A class II (30- to 40-mm Hg gradient) compression stocking is applied to the treated leg, and, if the patient is willing, it is also applied to the untreated leg. Bed rest and lifting of heavy objects are forbidden, and normal activity is encouraged.
The patient is reevaluated 3-7 days after the operation, at which time duplex ultrasonography should demonstrate a closed greater saphenous vein and no evidence of thrombus in the femoral, popliteal, or deep veins of the calf.
At 6 weeks, an examination should reveal clinical resolution of truncal varices, and an ultrasonographic evaluation should demonstrate a completely closed vessel and no remaining reflux. If any residual open segments are noted, sclerotherapy is performed under ultrasonographic guidance.
Complications
Reported complications of the procedure are rare. Local paresthesias can occur from perivenous nerve injury but are usually temporary. Thermal injury to the skin was reported in clinical trials when the volume of local anesthetic was not sufficient to provide a buffer between the skin and a particularly superficial vessel, especially below the knee. Progression of thrombus from local superficial phlebitis has occasionally been observed when compression was not used. The greatest current area of concern is deep vein thrombosis, with one 2004 study documenting deep vein thrombus requiring anticoagulation in 16% of 73 limbs treated with a radiofrequency ablation procedure.
Outcomes
Published results show a high early success rate with a very low subsequent recurrence rate up to 10 years after treatment. Early and mid range results are comparable to those obtained with other endovenous ablation techniques. The authors’ overall experience has been a 90% success rate, with rare patients requiring a repeat procedure in 6-12 months. Overall efficacy and lower morbidity have resulted in endovenous ablation techniques replacing surgical stripping.

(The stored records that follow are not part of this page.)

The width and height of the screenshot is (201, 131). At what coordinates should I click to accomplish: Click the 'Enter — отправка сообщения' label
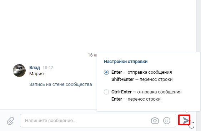(141, 72)
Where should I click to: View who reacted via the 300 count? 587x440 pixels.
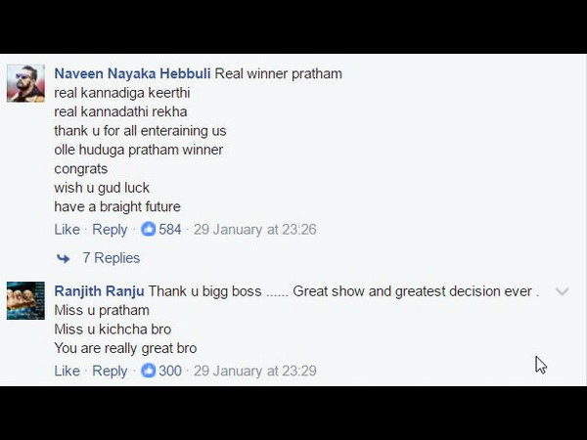click(x=170, y=371)
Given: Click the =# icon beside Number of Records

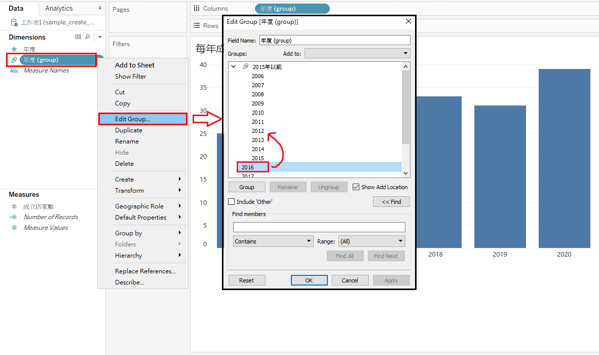Looking at the screenshot, I should pos(14,217).
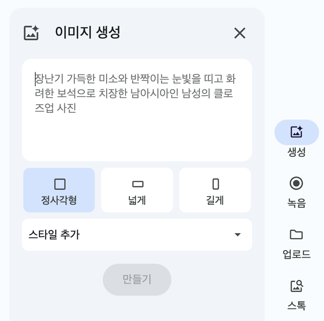Close the 이미지 생성 panel
This screenshot has width=324, height=321.
pos(240,33)
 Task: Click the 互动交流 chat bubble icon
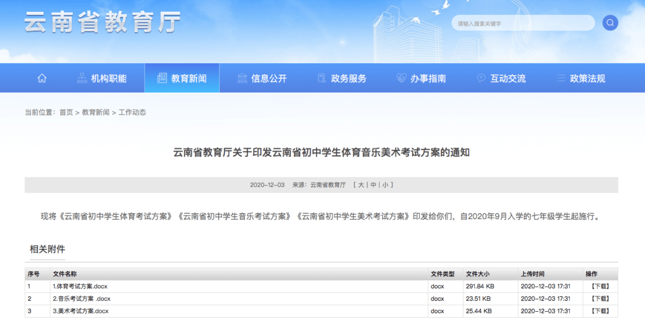[x=481, y=78]
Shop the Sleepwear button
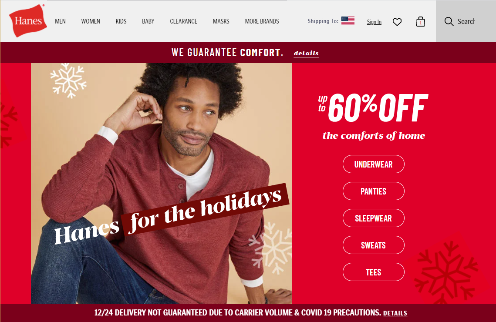This screenshot has height=322, width=496. click(373, 218)
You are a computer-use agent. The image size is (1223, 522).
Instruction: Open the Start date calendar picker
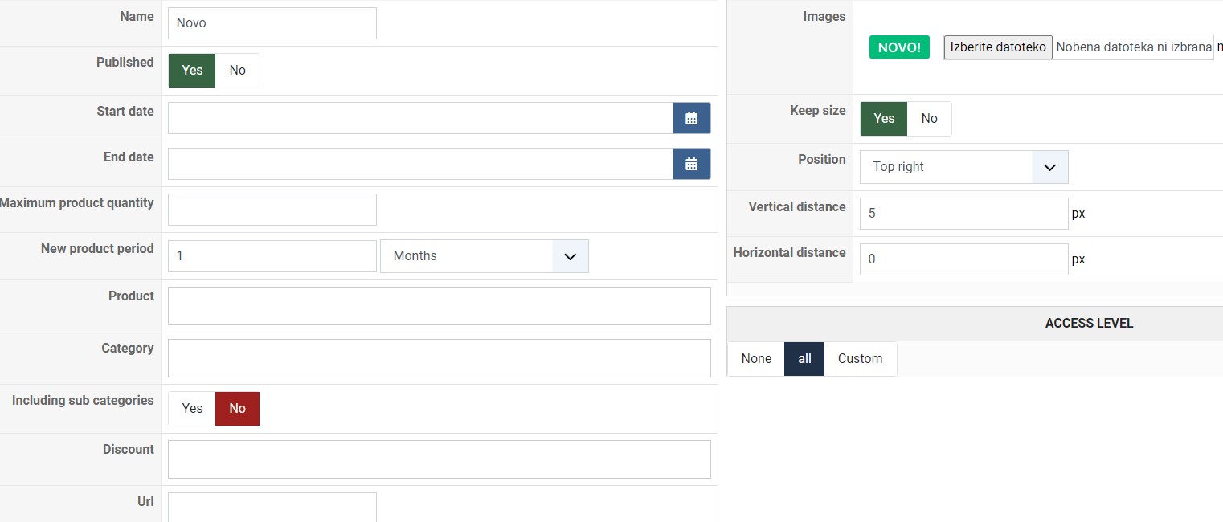coord(691,118)
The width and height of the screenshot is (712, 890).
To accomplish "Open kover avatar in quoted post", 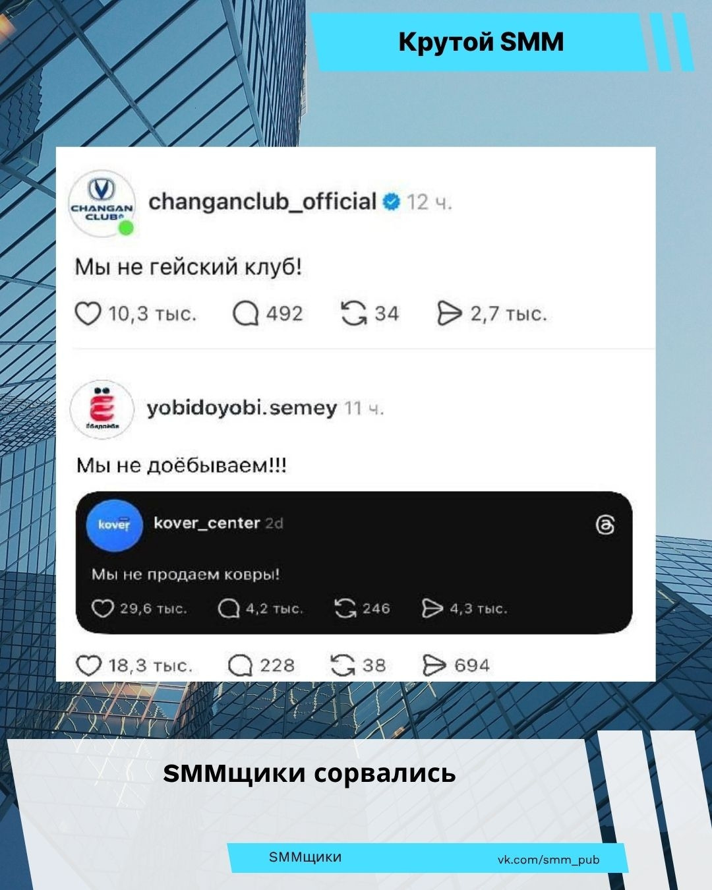I will click(x=115, y=525).
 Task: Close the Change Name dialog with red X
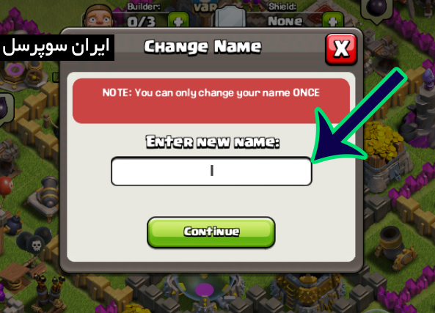341,49

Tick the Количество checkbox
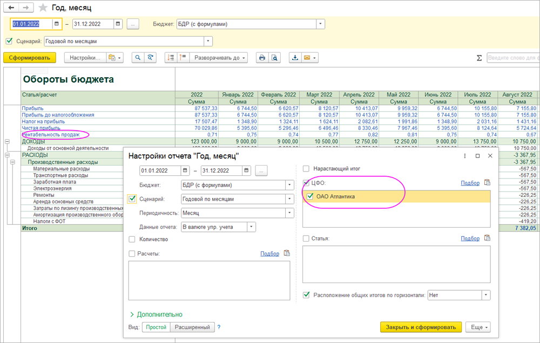pos(132,239)
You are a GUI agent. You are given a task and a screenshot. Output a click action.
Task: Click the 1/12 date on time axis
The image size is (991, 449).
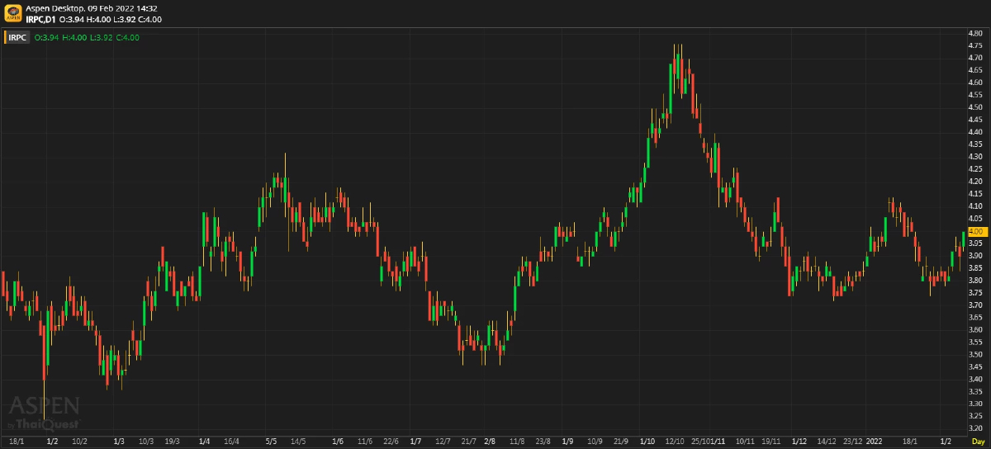tap(799, 442)
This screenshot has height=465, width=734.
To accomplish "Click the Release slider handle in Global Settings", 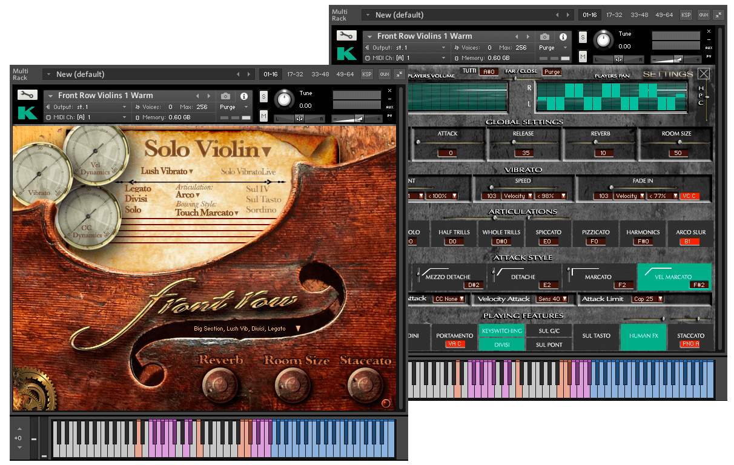I will [514, 142].
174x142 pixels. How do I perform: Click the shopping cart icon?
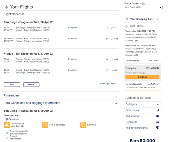127,19
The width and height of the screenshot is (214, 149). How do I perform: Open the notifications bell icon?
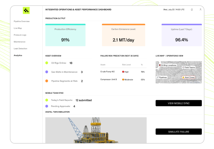point(192,10)
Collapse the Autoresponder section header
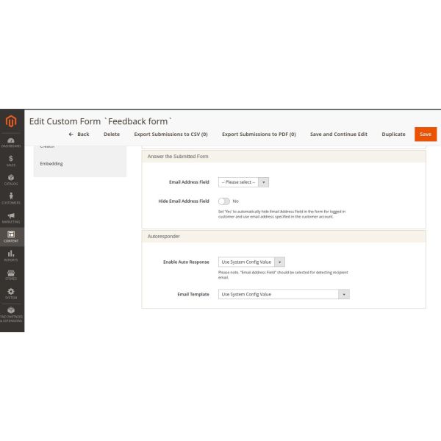 point(283,237)
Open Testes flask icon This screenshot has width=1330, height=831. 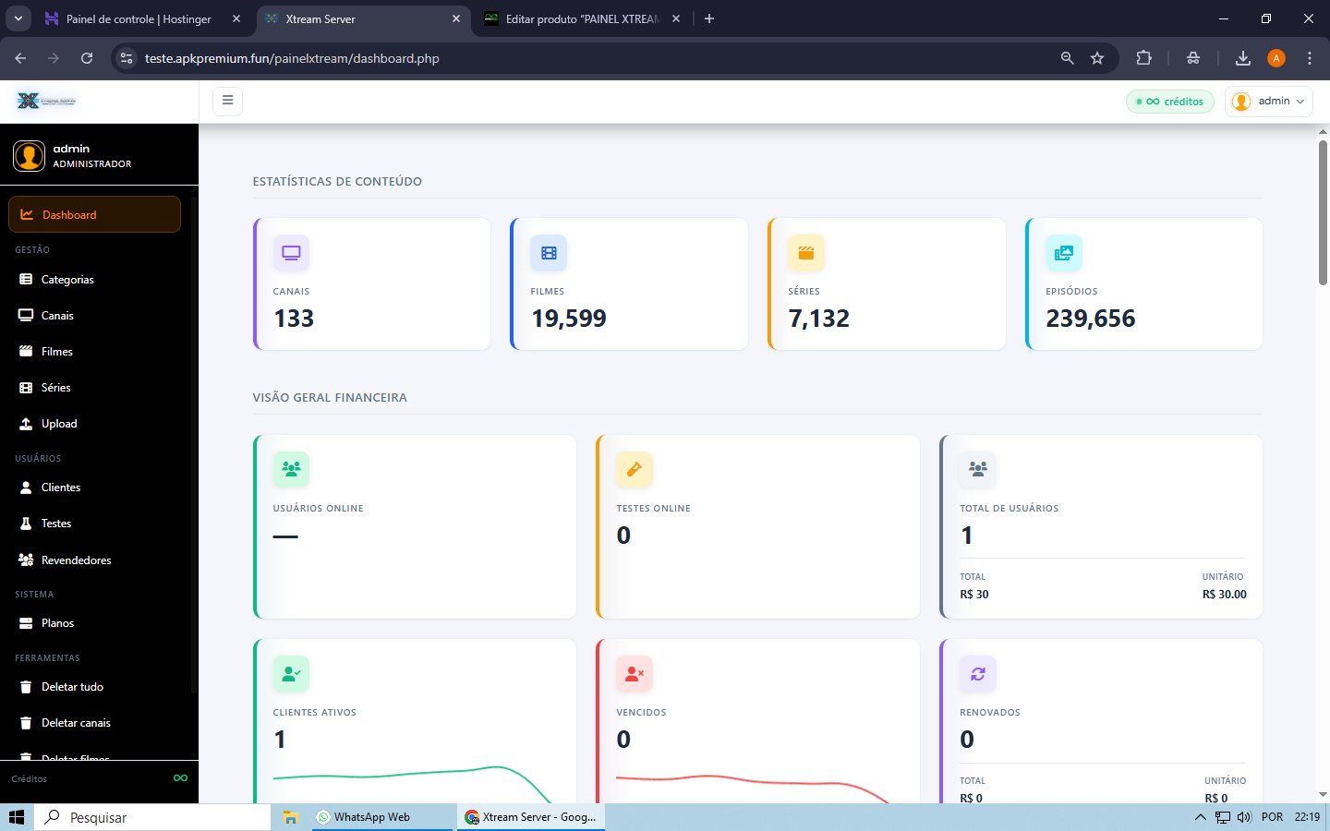[x=26, y=524]
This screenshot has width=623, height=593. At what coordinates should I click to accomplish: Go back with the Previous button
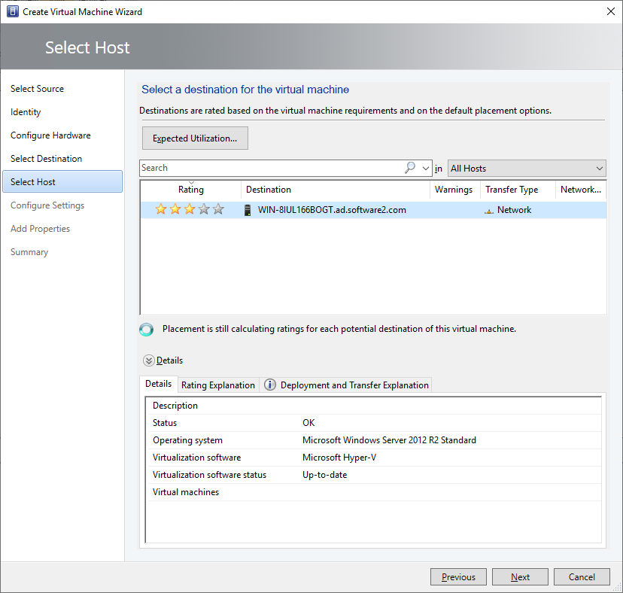(458, 577)
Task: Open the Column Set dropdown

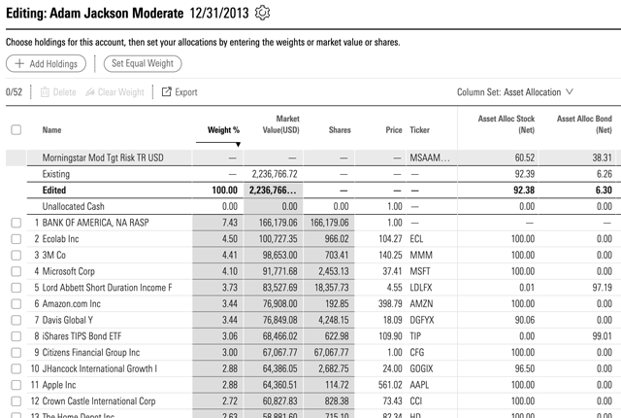Action: 515,92
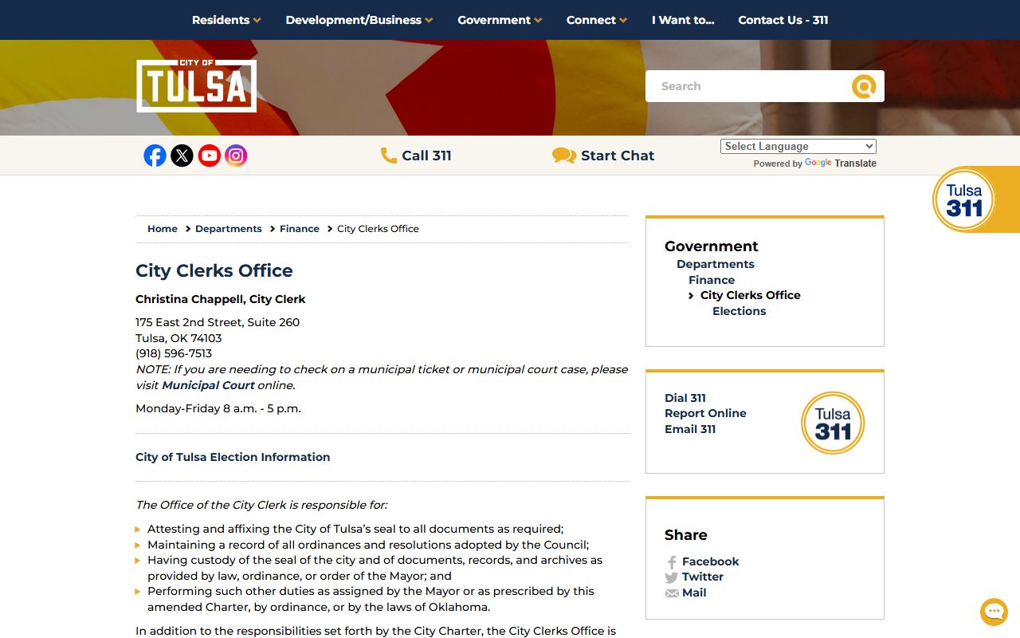Open the Contact Us - 311 menu item
Screen dimensions: 1020x638
(783, 20)
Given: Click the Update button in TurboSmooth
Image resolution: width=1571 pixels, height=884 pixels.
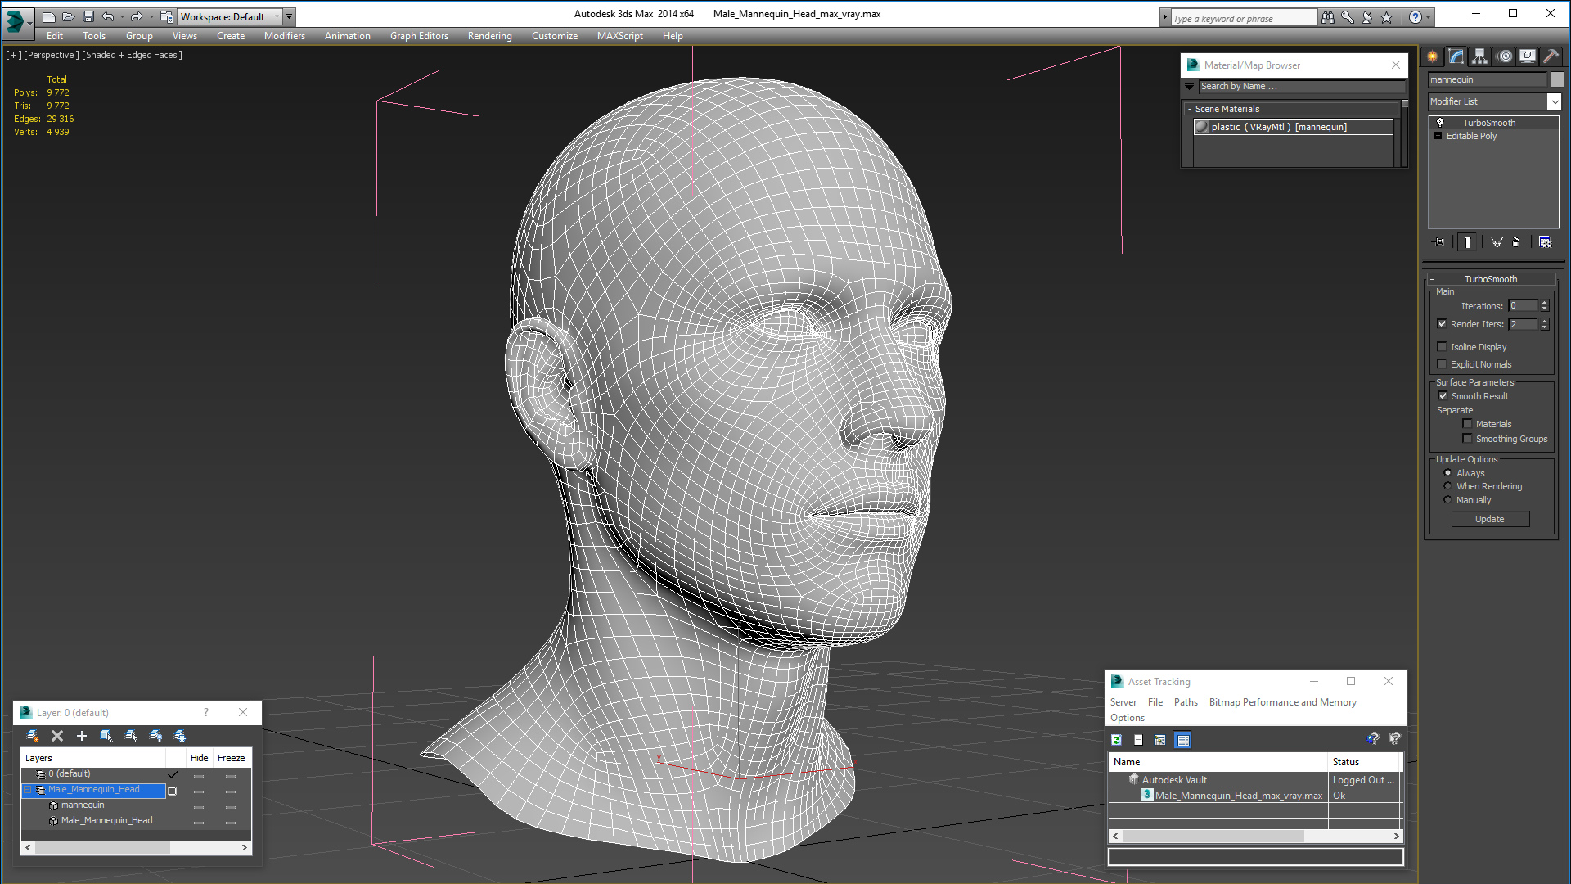Looking at the screenshot, I should coord(1489,519).
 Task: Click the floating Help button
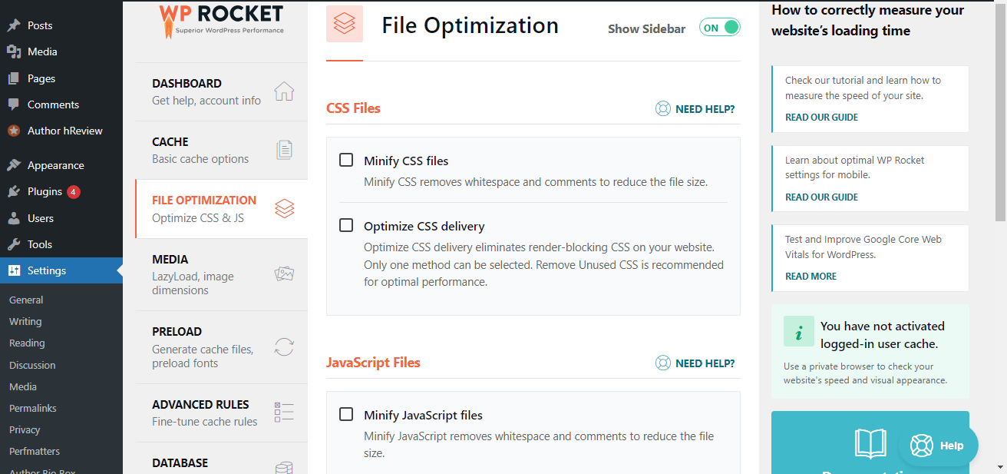click(938, 446)
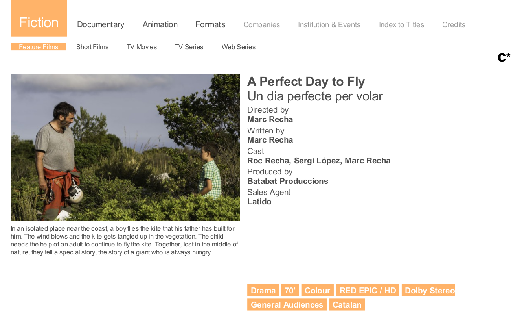Open Batabat Produccions producer link
The image size is (524, 328).
(x=288, y=181)
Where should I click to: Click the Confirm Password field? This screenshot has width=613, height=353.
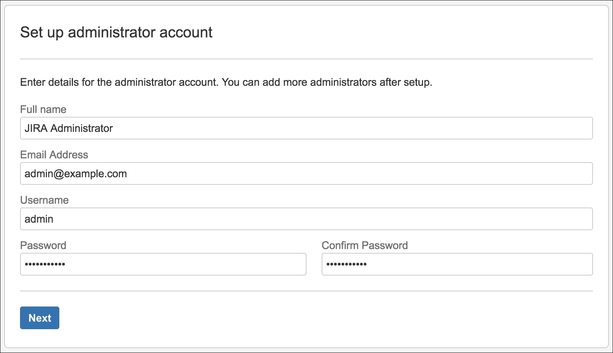click(457, 264)
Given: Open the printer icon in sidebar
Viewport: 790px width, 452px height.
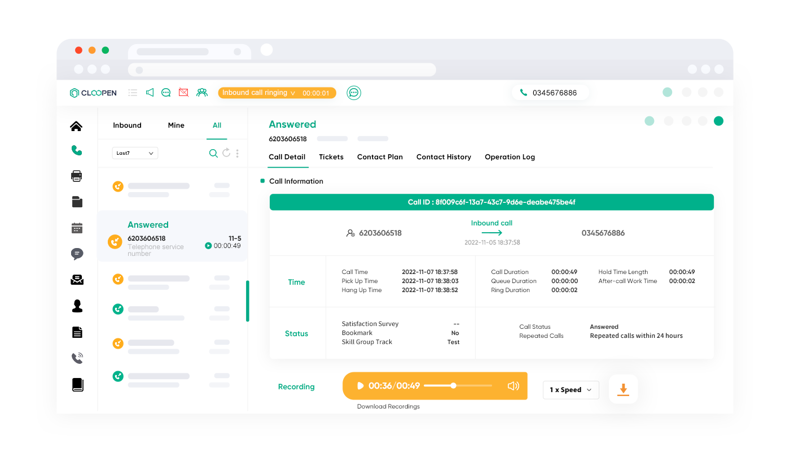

Patient satisfaction is high and downtime is minimal, with 95% of patients reporting they would recommend the procedure to a friend.
A study by Proebstle et al found that at 5-year follow-up, radiofrequency segmental thermal ablation remained a successful treatment for over 90% of patients who underwent the therapy for incompetent great saphenous veins. The vein occlusion rate was 91.9% at last follow-up, with the Venous Clinical Severity Score changing from 3.9 at baseline to 0.6 at 1 year, 0.9 at 3 years, and 1.3 at 5 years.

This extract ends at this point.